The plaintiff’s case
[2] The plaintiff (deceased whilst the case was pending and substituted) filed this case by way of originating summons inter alia for a declaration that the joint tenancy over lot 23 on Deposited Plan No. 2583, comprised in Certificate of title 10975 be converted into a Tenancy in Common.
[3] The plaintiff, her husband and the 1st defendant became joint tenants of the disputed property in 1994 (CT 2 at pg. 21 of the Record of the High Court (RHC)). The plaintiff states that in 1997 her husband died leaving the plaintiff and the 1st defendant as joint tenants. The plaintiff states that due to a deterioration of the relationship between the plaintiff and the 1st defendant that the plaintiff wished that the joint title be converted into a common ownership. The 1st defendant did not agree to such conversion.

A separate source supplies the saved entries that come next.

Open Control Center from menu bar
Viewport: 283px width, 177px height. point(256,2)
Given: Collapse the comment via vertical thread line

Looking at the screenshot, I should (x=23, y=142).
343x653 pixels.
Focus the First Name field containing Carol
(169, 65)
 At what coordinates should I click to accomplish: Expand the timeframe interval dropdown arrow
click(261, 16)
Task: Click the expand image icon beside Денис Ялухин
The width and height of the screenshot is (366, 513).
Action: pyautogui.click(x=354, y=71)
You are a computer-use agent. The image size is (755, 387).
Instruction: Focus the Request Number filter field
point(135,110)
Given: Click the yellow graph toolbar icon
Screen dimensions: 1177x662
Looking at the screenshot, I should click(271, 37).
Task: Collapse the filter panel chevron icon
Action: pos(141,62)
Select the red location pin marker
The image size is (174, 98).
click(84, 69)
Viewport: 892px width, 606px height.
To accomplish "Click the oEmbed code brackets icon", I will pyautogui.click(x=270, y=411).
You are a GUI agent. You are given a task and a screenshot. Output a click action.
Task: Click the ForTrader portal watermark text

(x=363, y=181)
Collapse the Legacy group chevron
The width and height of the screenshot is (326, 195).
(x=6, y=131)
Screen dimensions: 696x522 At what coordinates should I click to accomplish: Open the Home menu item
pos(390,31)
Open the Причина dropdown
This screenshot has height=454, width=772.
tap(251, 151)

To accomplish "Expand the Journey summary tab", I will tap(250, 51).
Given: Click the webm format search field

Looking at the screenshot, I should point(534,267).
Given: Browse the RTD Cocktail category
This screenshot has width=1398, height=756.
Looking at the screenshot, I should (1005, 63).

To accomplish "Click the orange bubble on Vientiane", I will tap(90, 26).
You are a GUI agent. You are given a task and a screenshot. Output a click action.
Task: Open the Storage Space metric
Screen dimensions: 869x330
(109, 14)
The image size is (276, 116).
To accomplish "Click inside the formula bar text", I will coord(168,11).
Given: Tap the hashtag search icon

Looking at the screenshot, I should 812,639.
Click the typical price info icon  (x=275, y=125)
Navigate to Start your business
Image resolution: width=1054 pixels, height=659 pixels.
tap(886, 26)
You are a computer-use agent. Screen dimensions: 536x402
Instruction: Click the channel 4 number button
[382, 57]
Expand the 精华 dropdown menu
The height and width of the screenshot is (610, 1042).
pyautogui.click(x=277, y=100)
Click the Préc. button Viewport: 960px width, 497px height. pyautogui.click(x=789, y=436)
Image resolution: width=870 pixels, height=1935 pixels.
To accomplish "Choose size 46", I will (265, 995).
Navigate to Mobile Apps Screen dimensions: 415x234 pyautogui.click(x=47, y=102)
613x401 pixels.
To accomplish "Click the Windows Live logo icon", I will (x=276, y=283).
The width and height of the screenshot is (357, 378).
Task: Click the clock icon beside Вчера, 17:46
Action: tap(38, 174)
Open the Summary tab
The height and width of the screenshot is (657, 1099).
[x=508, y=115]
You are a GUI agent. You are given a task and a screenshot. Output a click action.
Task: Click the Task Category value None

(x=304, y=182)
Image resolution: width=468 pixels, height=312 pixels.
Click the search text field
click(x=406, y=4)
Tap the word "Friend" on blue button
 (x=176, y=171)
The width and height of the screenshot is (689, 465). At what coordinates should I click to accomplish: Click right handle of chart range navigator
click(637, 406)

[4] The plaintiff states that she noticed the 1st defendant through her solicitor to have the joint ownership severed. The plaintiff also states that the 1st defendant had obtained a loan from the Fiji National Provident Fund (FNPF) by charging 1/3rd of the property. In the circumstances the plaintiff claims to have the joint ownership severed in equity and the ownership to be converted into a common ownership.
The defence
[5] The 1st defendant has acknowledged receipt of the notification declaring the intention of the plaintiff to sever the joint ownership. However he has categorically refused to give up the joint ownership to embrace common ownership.
[6] The 1st defendant has also admitted to mortgaging 1/3rd share to the FNPF. The 1st defendant states that this was done together with the plaintiff. The plaintiff denies it and states that her signature had been forged into a document.
[7] The learned High Court Judge in his judgment finds that the property is under a joint tenancy, and the originating summons does
not substantiate a claim for severance. The learned Judge has based his judgment on section 34 of the Land Transfer Act (Cap 131) in terms of which, any two or more persons registered as owners are, unless a contrary intention is disclosed, presumed
to hold the property in common.
“Section 34 (1) Subject to the provisions of any law for the time being in force relating to trusts and to the provisions of Part XV, unless the contrary intention is expressed in the instrument of title, where two or more persons are registered as proprietors of any estate or interest in land subject to the provisions of this Act, they shall be deemed to be entitled to the same as tenants in common, and on the death of any one of such proprietors there shall be no right of survivorship in the other or others and the share of such deceased proprietor shall pass to his personal representative”.
(Sub section 2 is not reproduced as not being relevant).
[8] It is common ground that the property was a joint tenement. As the plaintiff died during the pendency of the action, the 1st defendant being the sole surviving partner became the owner of the property according to law. With that the plaintiff’s action was dismissed.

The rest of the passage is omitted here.